**Document:**
# My new Roland GR-55 Guitar Synthesizer



## Kenmac (Jan 24, 2007)

I got it today from the Bloor Street Long & McQuade. When I saw it in person I was surprised to see how large it is. I haven't bothered setting it up yet but as you can see I have the version that comes with the GK-3 divided pickup and I'll be installing that on my Dillion PRS copy. Here are some photos I took earlier today.

The front of the box. (You may notice a paw in the corner.) )










The rear of the box and the owner of the paw revealed, my Maine **** cat, Samson, being nosy.










Opening the box and revealing the unit inside.









I haven't taken it out of the box yet but probably tomorrow when I have more time I'll be installing the pickup and tinkering with the GR-55. BTW here's a link to a full photo of Samson: http://i145.photobucket.com/albums/r227/Netskenmac/Samson/SamsonOneYearLater.jpg


----------



## GuitarsCanada (Dec 30, 2005)

Looking forward to a review of this unit


----------



## Kenmac (Jan 24, 2007)

GuitarsCanada said:


> Looking forward to a review of this unit


I'll probably get around to it in a week or so as this is a very deep unit. I just installed the GK-3 pickup earlier this evening. BTW you're in Toronto now?


----------

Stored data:
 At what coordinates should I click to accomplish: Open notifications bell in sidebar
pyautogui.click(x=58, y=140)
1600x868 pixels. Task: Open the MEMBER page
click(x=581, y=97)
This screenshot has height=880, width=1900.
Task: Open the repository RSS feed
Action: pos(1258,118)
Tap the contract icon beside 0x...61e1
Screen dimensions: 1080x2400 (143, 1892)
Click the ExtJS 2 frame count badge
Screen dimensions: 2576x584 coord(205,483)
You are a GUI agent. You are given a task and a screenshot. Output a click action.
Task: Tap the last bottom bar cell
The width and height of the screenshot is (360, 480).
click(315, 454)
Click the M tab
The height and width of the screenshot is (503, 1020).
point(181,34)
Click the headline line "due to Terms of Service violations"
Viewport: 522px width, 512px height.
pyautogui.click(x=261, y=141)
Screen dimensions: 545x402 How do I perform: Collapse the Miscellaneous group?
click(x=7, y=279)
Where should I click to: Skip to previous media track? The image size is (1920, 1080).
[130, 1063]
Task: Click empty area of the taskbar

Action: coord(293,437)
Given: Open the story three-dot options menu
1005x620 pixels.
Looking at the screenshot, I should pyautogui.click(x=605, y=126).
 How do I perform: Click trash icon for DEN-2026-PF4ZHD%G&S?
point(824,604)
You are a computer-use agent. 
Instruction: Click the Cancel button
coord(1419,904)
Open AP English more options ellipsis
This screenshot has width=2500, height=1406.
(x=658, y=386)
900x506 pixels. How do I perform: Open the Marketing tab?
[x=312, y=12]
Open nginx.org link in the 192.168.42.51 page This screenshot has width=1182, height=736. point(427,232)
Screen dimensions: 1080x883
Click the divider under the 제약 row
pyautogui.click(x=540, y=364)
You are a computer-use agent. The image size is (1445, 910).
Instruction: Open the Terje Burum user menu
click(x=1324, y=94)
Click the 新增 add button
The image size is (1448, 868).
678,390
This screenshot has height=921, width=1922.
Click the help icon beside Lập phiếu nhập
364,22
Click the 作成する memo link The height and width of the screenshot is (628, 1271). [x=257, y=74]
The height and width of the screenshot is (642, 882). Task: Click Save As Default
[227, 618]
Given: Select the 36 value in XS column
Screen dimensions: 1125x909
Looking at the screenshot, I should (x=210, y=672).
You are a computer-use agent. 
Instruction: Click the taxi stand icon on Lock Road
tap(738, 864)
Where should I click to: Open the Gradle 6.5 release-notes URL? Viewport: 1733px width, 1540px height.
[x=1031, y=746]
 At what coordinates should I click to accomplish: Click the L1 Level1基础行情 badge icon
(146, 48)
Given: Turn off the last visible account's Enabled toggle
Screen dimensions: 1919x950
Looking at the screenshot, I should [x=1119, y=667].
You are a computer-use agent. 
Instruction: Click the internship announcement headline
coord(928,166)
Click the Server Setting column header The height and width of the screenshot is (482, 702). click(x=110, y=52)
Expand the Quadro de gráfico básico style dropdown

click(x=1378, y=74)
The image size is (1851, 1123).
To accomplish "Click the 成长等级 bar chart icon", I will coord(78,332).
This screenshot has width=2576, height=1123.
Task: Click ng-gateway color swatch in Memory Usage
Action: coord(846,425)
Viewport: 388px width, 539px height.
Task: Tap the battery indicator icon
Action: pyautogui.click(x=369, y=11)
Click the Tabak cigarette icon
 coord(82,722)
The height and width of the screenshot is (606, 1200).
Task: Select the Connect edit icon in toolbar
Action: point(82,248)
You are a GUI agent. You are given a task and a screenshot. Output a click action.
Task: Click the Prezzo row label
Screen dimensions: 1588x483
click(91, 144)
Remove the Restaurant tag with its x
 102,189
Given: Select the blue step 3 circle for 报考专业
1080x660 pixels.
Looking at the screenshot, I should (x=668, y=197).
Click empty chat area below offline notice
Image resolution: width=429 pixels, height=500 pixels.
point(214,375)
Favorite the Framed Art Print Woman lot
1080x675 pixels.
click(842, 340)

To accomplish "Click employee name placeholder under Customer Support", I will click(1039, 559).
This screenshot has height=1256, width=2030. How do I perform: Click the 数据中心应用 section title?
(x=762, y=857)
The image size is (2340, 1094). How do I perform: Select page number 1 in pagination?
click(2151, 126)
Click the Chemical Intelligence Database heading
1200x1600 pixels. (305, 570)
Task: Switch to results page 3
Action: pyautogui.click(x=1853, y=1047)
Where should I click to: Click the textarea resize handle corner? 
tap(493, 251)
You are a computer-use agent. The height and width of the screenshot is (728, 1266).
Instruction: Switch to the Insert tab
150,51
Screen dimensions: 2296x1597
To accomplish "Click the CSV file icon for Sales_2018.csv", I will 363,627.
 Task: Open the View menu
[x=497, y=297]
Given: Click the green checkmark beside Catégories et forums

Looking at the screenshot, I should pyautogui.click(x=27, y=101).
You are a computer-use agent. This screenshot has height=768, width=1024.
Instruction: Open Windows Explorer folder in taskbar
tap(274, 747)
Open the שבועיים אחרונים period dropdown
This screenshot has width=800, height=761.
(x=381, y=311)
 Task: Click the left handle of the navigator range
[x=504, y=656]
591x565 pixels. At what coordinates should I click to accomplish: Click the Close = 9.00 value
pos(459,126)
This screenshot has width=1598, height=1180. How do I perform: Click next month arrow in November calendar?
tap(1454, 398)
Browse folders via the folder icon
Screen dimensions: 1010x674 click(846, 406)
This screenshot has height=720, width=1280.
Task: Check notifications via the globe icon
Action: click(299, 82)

**Required tasks:**
A) For each post in the GR-55 thread, give the username and date shown, in the order the posts appear.
B) Duplicate the stretch of the GR-55 thread from "# My new Roland" through "the corner.) )".

**Answers given:**
A)
- Kenmac, Jan 24, 2007
- GuitarsCanada, Dec 30, 2005
- Kenmac, Jan 24, 2007

B)
# My new Roland GR-55 Guitar Synthesizer



## Kenmac (Jan 24, 2007)

I got it today from the Bloor Street Long & McQuade. When I saw it in person I was surprised to see how large it is. I haven't bothered setting it up yet but as you can see I have the version that comes with the GK-3 divided pickup and I'll be installing that on my Dillion PRS copy. Here are some photos I took earlier today.

The front of the box. (You may notice a paw in the corner.) )